With its success, DoorMan marks a significant advance in loco-manipulation, tasks requiring coherent locomotion, perception, and manipulation. This is consistent with broader trends in sim-to-real humanoid robotics, whereby policies optimized in simulation have to generalize to the variabilities of the real world. In this work, domain randomization in Isaac Lab resulted in millions of permutations of doors, where hinge stiffness, damping, handle geometry, and textures were varied continuously. The resulting environment became “just another instance” within the model’s training range.
Complementary work on closed-loop, haptic-aware control makes clear the richness of this interaction beyond raw visual appearance: whereas DoorMan relies exclusively on vision, active haptic feedback systems-employing inexpensive motor current data in lieu of expensive force/torque sensors-have demonstrated dynamic adaptation to unexpected resistive forces, real-time push/pull configuration detection, and real-time grasp error correction. These methods achieve success rates of up to 90% on previously unseen doors, illustrating the potential for further enhancements in robustness by combining the vision-based policy for DoorMan with low-cost active tactile sensing.
The approach in DoorMan thus realizes some of the general sim-to-real locomotion strategies materializing in humanoid robotics.

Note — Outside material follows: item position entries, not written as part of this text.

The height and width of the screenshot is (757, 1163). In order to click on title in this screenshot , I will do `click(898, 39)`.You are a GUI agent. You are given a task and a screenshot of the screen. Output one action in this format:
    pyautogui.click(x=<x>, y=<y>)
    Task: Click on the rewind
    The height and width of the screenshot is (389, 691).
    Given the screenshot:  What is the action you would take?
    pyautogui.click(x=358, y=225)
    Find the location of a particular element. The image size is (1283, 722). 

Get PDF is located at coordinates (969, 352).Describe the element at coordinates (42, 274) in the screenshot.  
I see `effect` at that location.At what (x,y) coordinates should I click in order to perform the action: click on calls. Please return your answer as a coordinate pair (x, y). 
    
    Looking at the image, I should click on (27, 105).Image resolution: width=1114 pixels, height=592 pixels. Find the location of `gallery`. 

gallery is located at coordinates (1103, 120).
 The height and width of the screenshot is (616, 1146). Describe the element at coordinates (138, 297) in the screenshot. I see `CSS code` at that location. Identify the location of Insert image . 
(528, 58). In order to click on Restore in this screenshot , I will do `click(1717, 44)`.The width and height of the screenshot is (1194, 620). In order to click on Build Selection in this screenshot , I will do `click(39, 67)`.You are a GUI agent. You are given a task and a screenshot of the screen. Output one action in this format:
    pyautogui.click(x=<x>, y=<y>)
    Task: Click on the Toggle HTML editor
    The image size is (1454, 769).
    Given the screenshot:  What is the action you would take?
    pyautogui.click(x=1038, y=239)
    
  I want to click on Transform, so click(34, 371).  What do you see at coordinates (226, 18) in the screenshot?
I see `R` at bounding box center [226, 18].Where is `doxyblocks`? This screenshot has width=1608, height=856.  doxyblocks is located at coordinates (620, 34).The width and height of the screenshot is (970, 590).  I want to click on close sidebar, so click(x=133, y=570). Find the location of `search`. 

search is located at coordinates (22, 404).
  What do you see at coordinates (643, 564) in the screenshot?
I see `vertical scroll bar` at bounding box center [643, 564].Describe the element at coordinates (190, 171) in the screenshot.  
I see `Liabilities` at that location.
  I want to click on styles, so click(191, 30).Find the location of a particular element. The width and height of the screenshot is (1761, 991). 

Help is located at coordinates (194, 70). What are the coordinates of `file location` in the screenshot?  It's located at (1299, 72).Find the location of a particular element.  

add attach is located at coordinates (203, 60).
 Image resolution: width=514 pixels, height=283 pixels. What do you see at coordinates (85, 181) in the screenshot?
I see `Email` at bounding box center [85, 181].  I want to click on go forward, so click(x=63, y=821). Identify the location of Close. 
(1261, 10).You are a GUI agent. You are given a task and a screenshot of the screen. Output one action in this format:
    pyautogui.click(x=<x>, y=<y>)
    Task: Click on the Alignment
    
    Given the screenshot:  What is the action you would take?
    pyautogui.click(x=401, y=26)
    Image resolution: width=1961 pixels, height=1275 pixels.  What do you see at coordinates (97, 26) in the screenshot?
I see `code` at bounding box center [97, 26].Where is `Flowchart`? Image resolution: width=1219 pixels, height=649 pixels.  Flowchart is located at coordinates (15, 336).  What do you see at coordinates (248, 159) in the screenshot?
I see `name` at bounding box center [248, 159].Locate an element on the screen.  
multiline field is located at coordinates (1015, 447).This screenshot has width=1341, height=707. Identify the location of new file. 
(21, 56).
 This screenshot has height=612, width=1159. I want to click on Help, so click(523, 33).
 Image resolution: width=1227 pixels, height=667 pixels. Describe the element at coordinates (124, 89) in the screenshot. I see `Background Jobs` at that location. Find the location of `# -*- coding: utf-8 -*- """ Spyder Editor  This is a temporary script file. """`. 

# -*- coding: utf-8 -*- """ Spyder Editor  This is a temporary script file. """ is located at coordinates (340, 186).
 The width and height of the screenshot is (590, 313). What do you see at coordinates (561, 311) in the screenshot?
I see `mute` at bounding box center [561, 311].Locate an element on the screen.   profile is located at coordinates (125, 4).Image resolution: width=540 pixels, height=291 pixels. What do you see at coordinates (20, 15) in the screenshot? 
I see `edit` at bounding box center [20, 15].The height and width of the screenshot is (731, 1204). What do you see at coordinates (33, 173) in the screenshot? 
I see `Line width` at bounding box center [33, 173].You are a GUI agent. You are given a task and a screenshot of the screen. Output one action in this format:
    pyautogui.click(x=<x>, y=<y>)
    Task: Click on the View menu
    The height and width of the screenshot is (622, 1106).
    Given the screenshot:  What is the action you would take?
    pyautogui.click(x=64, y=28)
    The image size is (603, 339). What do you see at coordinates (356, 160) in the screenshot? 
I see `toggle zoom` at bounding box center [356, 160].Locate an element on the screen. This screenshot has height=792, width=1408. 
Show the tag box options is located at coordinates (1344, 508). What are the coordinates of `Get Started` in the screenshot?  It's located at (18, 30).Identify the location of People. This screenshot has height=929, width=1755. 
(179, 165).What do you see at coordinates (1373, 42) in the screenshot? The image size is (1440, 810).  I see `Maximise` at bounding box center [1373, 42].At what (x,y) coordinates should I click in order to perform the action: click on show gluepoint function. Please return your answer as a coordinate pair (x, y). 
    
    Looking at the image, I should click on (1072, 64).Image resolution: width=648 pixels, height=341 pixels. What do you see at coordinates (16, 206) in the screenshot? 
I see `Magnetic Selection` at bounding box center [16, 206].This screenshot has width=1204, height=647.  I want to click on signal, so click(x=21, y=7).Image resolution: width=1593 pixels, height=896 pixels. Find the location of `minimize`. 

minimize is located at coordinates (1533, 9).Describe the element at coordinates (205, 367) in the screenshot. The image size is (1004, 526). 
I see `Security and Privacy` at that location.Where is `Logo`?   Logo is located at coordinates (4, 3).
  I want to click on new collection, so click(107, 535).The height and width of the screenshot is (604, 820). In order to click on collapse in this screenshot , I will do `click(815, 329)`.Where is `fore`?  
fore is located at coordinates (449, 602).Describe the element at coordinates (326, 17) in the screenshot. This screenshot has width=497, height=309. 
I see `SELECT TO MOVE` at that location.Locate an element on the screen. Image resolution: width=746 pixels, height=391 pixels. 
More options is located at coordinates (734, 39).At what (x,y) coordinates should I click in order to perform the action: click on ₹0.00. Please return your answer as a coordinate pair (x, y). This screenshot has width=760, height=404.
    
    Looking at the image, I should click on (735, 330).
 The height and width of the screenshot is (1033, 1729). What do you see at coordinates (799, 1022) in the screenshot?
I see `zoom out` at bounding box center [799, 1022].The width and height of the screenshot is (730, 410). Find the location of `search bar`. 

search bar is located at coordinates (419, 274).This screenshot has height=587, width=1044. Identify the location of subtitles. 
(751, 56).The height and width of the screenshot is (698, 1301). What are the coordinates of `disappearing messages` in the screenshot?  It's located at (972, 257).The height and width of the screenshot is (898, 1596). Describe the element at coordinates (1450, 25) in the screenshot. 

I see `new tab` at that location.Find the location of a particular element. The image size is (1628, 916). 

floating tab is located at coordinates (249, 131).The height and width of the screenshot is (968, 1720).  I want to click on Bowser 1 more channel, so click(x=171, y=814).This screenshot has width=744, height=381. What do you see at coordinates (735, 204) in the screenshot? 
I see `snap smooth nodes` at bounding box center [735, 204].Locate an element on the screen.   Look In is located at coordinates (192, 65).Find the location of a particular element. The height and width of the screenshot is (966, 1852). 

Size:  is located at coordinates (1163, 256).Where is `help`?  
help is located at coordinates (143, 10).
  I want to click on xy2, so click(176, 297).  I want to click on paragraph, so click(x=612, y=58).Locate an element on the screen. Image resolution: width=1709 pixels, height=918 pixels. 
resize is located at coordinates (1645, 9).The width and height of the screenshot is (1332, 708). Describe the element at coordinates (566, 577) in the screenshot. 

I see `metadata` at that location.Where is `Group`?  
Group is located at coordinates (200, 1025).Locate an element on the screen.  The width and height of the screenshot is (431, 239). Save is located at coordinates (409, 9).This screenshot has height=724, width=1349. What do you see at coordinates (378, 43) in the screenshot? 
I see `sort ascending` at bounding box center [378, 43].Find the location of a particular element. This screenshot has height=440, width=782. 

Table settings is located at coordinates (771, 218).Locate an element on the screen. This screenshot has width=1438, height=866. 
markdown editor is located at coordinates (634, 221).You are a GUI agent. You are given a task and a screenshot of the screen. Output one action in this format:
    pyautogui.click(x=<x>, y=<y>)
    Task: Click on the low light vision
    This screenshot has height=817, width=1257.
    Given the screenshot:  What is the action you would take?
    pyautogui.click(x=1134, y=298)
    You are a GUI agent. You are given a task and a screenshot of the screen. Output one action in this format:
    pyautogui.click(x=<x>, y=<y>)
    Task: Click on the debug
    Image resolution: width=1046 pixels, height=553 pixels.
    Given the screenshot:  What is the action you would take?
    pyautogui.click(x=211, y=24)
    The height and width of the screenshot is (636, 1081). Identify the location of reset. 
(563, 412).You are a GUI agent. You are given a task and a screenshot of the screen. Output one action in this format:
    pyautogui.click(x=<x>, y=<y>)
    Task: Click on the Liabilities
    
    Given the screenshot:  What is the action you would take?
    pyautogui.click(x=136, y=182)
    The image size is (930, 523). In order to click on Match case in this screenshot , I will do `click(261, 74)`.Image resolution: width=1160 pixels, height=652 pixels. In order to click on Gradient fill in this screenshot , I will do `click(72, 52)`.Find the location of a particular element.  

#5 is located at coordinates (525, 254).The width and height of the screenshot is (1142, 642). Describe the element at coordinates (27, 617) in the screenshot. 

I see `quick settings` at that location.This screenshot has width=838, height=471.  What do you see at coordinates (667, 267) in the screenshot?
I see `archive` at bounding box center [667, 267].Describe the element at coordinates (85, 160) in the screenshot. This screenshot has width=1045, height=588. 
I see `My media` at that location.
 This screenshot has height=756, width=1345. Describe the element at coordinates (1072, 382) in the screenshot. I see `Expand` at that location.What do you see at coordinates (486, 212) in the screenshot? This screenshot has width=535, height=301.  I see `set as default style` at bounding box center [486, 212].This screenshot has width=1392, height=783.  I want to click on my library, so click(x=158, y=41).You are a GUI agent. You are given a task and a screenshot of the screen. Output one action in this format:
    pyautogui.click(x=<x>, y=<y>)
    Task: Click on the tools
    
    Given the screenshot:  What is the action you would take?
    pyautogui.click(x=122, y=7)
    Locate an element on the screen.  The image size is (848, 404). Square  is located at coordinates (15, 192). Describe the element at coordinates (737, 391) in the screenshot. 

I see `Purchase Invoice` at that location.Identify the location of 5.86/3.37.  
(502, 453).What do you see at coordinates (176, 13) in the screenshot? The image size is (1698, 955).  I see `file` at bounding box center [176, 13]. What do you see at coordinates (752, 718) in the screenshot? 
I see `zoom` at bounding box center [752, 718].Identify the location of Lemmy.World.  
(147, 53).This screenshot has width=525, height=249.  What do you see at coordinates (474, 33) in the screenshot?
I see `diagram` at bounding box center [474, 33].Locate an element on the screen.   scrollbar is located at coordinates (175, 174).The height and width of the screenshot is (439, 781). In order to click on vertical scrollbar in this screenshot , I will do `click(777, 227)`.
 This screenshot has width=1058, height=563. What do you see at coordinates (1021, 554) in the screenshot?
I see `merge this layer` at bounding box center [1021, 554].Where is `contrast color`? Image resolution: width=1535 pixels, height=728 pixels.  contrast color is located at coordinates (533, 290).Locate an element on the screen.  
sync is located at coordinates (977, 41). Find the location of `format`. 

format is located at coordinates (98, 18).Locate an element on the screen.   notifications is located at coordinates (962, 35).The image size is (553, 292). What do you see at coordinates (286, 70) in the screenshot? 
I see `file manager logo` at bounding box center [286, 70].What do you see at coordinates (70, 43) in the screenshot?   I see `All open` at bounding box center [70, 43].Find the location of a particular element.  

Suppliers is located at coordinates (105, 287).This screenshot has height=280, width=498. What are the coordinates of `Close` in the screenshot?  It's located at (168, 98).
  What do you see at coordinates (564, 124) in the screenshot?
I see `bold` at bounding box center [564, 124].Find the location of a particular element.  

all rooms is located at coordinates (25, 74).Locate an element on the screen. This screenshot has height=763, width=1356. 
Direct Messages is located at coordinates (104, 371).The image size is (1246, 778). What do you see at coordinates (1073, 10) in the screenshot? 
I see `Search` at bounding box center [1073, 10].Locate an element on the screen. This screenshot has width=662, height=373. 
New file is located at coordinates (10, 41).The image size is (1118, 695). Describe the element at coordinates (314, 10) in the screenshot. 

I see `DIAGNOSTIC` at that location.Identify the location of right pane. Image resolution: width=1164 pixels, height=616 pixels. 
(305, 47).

Actuator modeling, nonparametric noise injection, and curriculum learning have been essential techniques for transferring both walking and manipulation skills to hardware without degradation. The training infrastructure within the NVIDIA ecosystem is centered around Isaac Lab, which is capable of large-scale policy development and validation. The performance of Unitree G1 during the trials with DoorMan reflected these advantages: robust zero-shot transfer, adaptability to diverse mechanical properties, and efficient policy scaling.
The implications go way beyond opening doors. The same visual reinforcement learning pipeline could be applied to other articulated object interactions-drawers, cabinets, machinery-where loco-manipulation is critical. As humanoid platforms gain more generalist capabilities with systems such as NVIDIA Isaac GR00T, integrating multimodal perception and imitation learning, combining those with specialized policies such as DoorMan may yield robots that can perform complex, human-centric tasks in unstructured environments. By showing that a vision-only, simulation-trained policy can outperform human teleoperation on a high-variability, contact-rich task, DoorMan sets a new bar for sim-to-real deployment. For robotics engineers and AI researchers, it serves as an example of how targeted policy design and large-scale simulated diversity, with careful handling of perception challenges, can unlock real-world performance without costly fine-tuning.